The nightmarish visions that I had seen in Stockholm and London and Venice had been frightening enough, but at least they had seemed detached from reality, and Kate had been there to reassure me that they had some kind of a purpose. This was real, and I had nobody that I could turn to for help.
* * *
I refilled my glass and switched on my laptop. For at least the twentieth time, I Googled the Westerlunds and the Philipses and the Cesarettis, searching through their backgrounds for any fragment of information that might connect them with Victor Solway or Penumbra Property.
I came across a BBC website story about the disappearance of the Philips family, and how their relatives had made a brokenhearted appeal for anybody who had seen them to get in touch.
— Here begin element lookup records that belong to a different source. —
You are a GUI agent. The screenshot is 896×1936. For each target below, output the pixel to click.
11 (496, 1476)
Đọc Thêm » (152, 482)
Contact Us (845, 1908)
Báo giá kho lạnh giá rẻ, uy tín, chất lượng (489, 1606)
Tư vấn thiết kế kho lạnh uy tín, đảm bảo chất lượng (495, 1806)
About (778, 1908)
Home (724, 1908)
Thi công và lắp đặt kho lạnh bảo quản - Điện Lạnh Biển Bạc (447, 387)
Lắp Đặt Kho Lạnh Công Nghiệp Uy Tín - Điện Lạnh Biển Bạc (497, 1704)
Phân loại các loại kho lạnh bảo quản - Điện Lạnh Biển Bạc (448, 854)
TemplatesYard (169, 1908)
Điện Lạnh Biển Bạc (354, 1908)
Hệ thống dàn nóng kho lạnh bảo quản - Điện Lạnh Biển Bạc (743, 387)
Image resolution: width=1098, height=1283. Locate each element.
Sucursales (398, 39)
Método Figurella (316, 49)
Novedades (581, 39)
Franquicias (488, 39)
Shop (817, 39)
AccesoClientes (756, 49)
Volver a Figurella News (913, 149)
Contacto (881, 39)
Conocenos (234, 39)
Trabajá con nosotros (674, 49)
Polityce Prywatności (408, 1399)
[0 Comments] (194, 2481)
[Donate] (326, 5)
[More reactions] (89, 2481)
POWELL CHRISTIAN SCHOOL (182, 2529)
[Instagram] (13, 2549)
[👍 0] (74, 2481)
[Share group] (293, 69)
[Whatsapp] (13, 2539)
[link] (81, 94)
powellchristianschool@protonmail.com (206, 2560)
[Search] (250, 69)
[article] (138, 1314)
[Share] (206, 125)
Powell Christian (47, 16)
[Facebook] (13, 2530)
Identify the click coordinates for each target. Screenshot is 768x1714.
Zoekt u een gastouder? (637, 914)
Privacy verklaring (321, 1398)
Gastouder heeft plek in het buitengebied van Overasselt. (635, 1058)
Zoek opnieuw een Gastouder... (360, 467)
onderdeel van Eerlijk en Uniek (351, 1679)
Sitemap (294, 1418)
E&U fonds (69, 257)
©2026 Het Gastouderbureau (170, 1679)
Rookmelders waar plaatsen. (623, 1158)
But the Westerlunds and the Cesarettis had disappeared so completely that it was just like they had evaporated, like patterns of steam on a window.
For the first time, I looked for the families on Google Image, too, to see if there were any photographs of them. I found six or seven pictures of Axel Westerlund on a tour of hospitals in Angola; and a blurry black-and-white image of David Philips to accompany some
Financial Times
article about international investment. But I almost missed the most important photograph.
It was a group picture of thirty-five delegates at a conference in Geneva in June 1997, hosted by Worldwide Surgical Solutions, Inc. I enlarged it, and there was David Philips standing on the right-hand side of the picture, looking younger and trimmer and smiling broadly. But right next to him, in a smart gray suit, was Enrico Cesaretti; and on the other side of the same groupâwearing a neatly trimmed beard but still instantly recognizableâwas Axel Westerlund. I peered at the picture even more closely, and then I printed it out. This was no coincidence, it couldn't be. These three men knew each other.